So, I'm chatty today. I've gotta get this out somehow.
So, um, yeah. PTSD from a child's illness. It's a thing. It's nice to have some validation, but it's not a surprise to anyone who has had a child whose been in the hospital.
Here is where we are with that, based on yesterday's hospitalization.
1) The beep of the pulse oximeter alarm. Ugh. I forget about it until I hear it. And because there are a lot of children in the peds ward with respiratory illnesses, I heard it almost as soon as we got there. It's a punch in the stomach that I can do without.
2) Fortunately, Bridget did not have any alarms go off, but the child beside of us did. And every time it went off, I could imagine the parent in there straining his/her head to look at the number on the alarm and praying that it stops, the number goes up, or the nurse to arrive and up the O2 level. It's not fun.
3) As soon as we got home today, I went into vacuum cleaner mode, eating every piece of high fat and/or salty food I could find as well as wondering if 11:30 am is too early to open a bottle of wine and drink by myself.

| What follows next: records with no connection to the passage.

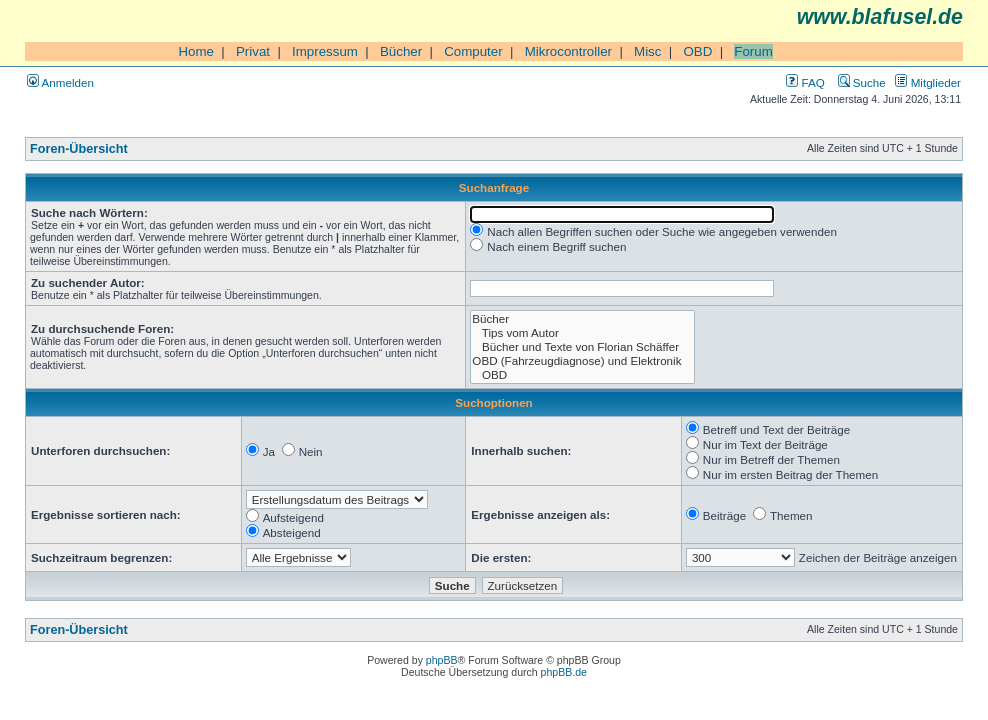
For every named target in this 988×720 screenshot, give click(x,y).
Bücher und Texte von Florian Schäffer (582, 347)
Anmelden (60, 82)
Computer (473, 51)
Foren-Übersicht (79, 149)
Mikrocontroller (568, 51)
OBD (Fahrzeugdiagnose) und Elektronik (582, 361)
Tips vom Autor (582, 333)
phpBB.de (564, 672)
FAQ (805, 82)
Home (196, 51)
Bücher (401, 51)
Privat (253, 51)
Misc (647, 51)
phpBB (442, 660)
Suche (862, 82)
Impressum (325, 51)
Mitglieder (928, 82)
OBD (697, 51)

The good news about this trip with Bridget is that what we are doing is working. They did an X-ray and she did not have any atelectasis. YAY! She did have junk spread around her lungs but nothing like what happened in June. So Yay! Yay! Yay!

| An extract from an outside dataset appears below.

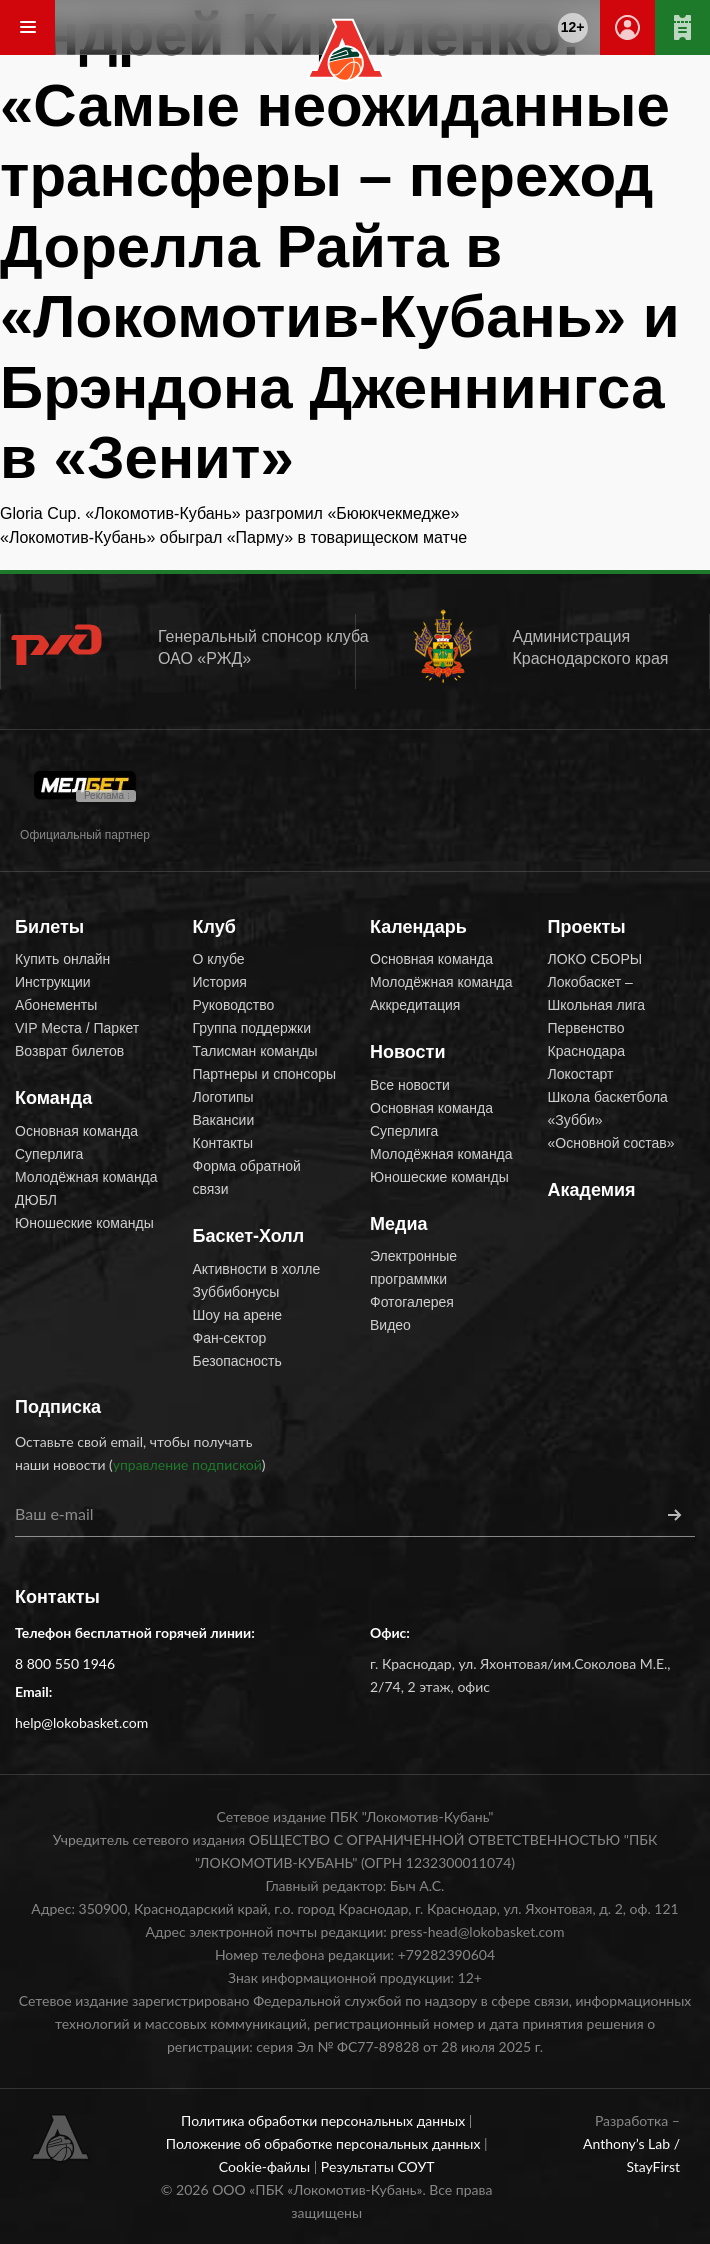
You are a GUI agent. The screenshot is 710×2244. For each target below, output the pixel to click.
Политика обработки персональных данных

An ever so slight boo in that I realized as we left that we don't know where we are in this virus's progression, and, thus, where we are in her mucus-y lungs: beginning, middle, or end? My vote, along the lines of Churchill: "Now this is not the end. It is not even the beginning of the end. But it is, perhaps, the end of the beginning."
Blergh. At least Dave is home now and we can open up that wine.